V • FATTI DAI QUALI ESCE LA STORIA E CHE LA STORIA IGNORAVerso la fine di aprile, la situazione s'era aggravata: il fermento ribolliva. Dopo il 1830, v'erano state qua e là piccole sommosse parziali, subito compresse, ma rinascenti, indizio d'una vasta conflagrazione pullulante. Qualcosa di terribile covava; s'intravedevano i lineamenti ancor poco distinti e mal rischiarati d'una possibile rivoluzione. La Francia guardava Parigi e questa il sobborgo Sant'Antonio.
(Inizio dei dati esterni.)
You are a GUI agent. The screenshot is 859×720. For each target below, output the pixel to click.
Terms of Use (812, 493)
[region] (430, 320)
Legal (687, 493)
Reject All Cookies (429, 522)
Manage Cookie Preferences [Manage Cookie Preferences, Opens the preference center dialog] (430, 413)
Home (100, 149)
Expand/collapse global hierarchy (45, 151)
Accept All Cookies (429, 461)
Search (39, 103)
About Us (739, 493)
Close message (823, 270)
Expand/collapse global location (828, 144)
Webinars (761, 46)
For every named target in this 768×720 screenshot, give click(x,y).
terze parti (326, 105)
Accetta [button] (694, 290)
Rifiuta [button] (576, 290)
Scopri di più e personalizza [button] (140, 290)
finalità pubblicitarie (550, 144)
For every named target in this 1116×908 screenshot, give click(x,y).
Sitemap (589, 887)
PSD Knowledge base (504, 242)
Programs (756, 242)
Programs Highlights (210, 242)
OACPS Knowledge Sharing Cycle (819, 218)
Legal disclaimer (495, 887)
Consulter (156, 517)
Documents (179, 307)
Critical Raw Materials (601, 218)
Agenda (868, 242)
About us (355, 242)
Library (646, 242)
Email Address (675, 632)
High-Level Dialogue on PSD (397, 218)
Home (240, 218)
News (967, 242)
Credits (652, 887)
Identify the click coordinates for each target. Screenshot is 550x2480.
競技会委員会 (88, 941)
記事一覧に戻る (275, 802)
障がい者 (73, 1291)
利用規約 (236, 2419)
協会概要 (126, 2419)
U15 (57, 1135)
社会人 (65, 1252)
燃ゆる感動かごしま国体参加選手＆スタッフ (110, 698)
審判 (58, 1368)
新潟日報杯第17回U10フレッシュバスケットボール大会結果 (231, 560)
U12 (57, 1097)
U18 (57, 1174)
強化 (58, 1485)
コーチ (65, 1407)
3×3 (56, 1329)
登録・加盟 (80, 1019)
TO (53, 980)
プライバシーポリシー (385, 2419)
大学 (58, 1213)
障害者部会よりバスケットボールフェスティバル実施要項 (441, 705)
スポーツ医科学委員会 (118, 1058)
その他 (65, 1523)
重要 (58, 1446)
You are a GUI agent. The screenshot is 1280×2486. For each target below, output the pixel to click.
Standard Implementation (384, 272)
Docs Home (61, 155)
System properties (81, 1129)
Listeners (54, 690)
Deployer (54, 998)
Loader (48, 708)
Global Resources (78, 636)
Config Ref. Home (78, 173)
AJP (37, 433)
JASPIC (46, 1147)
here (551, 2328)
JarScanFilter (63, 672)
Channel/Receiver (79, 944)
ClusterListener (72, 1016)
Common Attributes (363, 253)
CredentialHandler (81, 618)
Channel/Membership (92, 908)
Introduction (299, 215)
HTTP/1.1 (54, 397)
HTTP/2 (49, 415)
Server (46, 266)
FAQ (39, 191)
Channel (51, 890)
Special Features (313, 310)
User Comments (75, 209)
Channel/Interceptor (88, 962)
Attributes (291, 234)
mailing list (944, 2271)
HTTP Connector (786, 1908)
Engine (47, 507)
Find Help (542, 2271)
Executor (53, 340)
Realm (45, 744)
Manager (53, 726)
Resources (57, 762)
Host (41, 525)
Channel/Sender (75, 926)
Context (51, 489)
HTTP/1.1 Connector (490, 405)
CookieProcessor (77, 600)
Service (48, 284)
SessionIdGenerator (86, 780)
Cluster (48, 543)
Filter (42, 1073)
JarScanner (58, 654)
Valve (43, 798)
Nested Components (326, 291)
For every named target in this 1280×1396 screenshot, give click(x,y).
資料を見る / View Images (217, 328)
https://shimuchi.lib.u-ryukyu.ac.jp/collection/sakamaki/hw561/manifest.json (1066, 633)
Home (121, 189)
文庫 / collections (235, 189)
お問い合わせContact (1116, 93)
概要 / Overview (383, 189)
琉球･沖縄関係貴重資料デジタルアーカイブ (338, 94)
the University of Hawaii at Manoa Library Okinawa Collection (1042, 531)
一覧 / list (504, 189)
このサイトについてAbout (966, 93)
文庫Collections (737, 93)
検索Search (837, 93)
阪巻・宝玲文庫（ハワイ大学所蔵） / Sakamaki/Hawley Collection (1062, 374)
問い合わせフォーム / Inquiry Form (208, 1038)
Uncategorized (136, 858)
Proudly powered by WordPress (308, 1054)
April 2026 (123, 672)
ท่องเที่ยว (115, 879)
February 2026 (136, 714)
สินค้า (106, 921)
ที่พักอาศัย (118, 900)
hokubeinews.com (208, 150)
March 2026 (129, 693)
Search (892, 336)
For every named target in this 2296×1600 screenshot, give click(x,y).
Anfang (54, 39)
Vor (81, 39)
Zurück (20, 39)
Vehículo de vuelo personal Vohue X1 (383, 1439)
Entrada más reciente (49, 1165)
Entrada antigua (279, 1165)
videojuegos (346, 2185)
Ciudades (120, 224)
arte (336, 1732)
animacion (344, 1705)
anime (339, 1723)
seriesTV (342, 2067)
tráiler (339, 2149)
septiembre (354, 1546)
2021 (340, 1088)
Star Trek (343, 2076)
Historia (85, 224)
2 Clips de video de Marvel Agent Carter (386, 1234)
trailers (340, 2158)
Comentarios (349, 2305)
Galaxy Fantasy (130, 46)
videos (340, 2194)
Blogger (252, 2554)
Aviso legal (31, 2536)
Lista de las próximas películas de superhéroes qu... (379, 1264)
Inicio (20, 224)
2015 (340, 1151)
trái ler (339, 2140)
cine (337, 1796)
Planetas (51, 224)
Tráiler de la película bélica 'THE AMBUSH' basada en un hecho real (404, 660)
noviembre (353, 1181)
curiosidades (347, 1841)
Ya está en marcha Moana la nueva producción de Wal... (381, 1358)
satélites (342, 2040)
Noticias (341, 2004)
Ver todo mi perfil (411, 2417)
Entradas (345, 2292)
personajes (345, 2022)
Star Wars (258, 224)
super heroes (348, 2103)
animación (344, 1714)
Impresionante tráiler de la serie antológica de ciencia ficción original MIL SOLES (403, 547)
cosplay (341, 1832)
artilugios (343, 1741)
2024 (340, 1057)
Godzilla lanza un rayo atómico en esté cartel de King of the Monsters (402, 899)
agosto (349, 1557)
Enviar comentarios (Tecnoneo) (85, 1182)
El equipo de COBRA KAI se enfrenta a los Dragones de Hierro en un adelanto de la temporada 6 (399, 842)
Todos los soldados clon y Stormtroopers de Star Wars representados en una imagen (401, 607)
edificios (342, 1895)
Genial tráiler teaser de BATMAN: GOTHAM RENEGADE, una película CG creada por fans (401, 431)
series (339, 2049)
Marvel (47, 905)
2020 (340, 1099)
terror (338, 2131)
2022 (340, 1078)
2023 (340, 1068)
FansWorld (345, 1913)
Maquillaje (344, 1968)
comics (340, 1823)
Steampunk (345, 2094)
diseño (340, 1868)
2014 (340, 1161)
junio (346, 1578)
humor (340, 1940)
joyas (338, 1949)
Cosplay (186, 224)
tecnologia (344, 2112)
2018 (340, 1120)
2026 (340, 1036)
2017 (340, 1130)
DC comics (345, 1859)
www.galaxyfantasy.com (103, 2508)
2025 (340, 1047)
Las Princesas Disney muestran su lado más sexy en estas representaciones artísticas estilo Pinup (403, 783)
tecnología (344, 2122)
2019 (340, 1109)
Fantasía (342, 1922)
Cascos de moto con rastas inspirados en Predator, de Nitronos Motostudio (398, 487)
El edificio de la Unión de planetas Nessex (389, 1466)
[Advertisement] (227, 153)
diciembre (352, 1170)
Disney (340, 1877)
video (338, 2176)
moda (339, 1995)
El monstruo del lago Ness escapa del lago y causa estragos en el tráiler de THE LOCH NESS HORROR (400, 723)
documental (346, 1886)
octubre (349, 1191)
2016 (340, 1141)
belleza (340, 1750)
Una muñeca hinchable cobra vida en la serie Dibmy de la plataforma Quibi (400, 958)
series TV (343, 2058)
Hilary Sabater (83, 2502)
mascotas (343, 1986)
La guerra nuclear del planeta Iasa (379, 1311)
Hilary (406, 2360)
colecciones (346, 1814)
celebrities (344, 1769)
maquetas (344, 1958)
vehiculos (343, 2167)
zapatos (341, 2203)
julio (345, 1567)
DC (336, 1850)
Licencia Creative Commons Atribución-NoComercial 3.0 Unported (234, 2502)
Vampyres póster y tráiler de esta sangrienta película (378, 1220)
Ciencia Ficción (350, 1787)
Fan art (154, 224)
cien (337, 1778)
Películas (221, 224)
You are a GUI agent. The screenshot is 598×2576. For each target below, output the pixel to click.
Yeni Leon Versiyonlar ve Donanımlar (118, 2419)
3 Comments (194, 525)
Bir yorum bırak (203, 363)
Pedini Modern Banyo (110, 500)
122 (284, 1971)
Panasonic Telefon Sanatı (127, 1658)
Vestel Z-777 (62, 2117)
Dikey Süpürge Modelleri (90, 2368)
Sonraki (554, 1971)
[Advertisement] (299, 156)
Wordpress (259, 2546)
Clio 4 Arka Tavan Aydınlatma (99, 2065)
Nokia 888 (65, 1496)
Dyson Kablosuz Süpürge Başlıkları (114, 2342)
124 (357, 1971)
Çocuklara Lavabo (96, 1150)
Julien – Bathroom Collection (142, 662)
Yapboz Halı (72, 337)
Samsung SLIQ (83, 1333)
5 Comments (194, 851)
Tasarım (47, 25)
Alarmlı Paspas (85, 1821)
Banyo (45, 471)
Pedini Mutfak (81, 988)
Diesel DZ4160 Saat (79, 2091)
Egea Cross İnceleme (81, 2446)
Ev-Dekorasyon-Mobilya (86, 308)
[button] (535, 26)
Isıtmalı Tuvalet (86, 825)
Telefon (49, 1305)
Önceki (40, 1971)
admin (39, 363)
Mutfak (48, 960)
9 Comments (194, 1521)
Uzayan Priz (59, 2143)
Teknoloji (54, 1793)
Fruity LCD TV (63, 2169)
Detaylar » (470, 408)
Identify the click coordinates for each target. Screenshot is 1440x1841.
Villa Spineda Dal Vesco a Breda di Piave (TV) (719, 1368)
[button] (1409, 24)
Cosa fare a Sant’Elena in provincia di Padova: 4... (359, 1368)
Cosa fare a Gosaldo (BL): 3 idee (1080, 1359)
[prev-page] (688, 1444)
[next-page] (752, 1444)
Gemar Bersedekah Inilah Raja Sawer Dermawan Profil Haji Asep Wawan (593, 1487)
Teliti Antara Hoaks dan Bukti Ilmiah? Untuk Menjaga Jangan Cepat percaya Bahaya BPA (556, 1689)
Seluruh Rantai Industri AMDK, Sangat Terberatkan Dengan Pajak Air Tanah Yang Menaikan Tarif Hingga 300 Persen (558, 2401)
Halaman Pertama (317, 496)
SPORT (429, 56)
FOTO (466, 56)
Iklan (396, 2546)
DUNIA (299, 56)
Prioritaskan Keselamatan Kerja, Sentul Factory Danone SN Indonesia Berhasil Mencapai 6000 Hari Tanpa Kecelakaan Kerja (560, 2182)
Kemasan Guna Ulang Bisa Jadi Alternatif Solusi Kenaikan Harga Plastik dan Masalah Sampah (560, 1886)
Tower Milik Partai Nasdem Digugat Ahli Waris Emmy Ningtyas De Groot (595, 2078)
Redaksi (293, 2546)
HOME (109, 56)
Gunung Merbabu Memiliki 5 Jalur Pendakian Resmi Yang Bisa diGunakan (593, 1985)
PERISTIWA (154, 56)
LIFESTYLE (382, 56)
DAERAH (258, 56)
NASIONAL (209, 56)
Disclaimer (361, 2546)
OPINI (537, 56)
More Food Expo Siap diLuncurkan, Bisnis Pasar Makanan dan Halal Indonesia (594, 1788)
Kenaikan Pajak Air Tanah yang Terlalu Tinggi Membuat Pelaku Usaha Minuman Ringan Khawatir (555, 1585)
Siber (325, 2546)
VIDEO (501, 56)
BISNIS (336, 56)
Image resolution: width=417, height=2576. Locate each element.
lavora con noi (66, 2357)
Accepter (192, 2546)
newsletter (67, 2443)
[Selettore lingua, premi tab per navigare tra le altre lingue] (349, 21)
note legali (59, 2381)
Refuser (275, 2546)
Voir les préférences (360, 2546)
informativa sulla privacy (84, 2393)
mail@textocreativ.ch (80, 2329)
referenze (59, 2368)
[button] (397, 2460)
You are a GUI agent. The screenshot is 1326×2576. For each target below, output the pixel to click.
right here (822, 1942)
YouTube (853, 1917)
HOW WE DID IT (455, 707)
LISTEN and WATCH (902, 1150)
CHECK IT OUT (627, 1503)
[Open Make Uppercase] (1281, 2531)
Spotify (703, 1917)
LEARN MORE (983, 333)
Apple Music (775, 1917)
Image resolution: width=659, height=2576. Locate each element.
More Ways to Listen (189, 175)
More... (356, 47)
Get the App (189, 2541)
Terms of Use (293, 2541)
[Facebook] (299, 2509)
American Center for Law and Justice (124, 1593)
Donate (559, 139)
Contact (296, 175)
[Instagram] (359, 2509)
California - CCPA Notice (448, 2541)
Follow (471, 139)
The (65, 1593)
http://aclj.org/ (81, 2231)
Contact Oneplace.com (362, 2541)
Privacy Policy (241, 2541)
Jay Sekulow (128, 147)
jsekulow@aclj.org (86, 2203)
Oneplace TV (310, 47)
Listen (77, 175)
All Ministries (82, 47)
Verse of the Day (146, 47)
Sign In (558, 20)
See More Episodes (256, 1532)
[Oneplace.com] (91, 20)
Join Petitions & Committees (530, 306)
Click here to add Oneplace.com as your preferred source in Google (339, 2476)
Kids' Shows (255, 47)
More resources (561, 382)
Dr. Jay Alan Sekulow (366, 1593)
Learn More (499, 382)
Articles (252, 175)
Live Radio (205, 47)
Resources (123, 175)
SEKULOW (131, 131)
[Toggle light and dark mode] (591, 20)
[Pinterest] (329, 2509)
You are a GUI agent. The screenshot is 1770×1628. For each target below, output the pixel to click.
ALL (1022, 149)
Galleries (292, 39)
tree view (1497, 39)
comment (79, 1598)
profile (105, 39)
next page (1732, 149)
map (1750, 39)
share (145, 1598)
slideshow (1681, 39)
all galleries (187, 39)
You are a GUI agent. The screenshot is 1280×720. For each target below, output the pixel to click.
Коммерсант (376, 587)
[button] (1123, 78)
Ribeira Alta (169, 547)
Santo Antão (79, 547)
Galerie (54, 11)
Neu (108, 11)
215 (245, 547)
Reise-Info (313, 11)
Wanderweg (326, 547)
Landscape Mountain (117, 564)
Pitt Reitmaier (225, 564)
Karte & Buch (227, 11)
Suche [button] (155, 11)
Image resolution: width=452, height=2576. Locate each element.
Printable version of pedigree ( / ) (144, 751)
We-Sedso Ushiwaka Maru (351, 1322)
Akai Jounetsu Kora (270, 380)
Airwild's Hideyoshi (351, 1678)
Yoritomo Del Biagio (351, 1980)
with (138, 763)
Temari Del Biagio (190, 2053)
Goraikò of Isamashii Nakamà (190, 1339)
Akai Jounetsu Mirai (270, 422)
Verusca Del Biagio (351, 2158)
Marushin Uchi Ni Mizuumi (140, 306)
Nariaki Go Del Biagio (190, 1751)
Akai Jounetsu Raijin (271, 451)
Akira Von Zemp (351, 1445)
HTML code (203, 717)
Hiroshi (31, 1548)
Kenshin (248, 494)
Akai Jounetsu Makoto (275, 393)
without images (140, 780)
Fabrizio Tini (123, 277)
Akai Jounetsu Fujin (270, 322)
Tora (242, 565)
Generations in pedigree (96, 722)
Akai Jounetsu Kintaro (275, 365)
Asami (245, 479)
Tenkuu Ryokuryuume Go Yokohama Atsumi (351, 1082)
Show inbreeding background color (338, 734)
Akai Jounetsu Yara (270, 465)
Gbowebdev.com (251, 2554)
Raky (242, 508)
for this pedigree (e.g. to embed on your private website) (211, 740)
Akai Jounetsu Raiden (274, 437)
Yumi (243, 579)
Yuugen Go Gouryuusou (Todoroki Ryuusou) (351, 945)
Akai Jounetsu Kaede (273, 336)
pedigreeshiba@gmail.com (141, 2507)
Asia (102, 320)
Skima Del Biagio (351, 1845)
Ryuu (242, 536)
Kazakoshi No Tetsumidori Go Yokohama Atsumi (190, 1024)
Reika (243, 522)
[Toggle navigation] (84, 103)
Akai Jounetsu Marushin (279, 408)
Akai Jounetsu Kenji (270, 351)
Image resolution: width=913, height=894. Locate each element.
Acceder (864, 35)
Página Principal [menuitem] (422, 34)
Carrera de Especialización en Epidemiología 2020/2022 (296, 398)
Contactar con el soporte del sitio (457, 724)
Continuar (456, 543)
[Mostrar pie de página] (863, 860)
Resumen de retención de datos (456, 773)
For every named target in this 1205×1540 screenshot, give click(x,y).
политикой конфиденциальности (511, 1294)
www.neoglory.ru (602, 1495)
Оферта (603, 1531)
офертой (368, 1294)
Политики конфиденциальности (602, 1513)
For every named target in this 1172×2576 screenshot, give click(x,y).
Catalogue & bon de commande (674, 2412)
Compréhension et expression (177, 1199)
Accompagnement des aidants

Il sobborgo Sant'Antonio, scaldato alla chetichella, entrava in ebollizione. Le osterie di via Charonne erano, sebbene l'accoppiamento di questi due epiteti possa, applicato ad esse, sembrar singolare, gravi e tempestose. Vi si metteva, puramente e semplicemente, in causa il governo, vi si discuteva pubblicamente la cosa, per battersi o per restar quieti. V'eran retrobottega in cui si faceva giurare agli operai «che si sarebbero trovati in istrada al primo grido d'allarme e si sarebbero battuti senza contare il numero dei nemici». Una volta preso l'impegno, un uomo seduto in un angolo della taverna «faceva la voce grossa» e diceva: Capisci? L'hai giurato! Talvolta si saliva al primo piano, in una stanza chiusa, e in essa si svolgevan scene quasi massoniche; si facevan prestare all'iniziato giuramenti per rendergli servizio come ai padri di famiglia. Così la formula.
Nelle sale a pianterreno si leggevano opuscoli «sovversivi». Parlavano con disprezzo del governo, dice un rapporto segreto dell'epoca. Vi si sentivano frasi come queste: Non conosco i nomi dei capi.